The Research Scholar Awards program was developed to provide crucial early support to investigators who show promise in academic GI research. The program’s premise was that resources awarded early on could provide a stable platform from which future research funding would be derived. The program has been successful in this endeavor – more than 90% of previous research scholars stayed in academic research and more than 80% received other federal or non-federal funding subsequent to receipt of the AGA award.

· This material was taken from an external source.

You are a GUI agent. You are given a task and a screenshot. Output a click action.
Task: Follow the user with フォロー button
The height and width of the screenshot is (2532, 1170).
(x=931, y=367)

The 2014 scholars were chosen by the AGA Research Awards Panel, a distinguished advisory committee chaired by Dr. Rhonda F. Souza, AGAF, professor at UT Southwestern Medical Center, Dallas. Members of the committee include leading gastroenterologists from Vanderbilt University, Nashville; Johns Hopkins University, Baltimore; University of California, San Francisco; Mayo Clinic, Jacksonville, FL; and the University of Pennsylvania, Philadelphia; among others.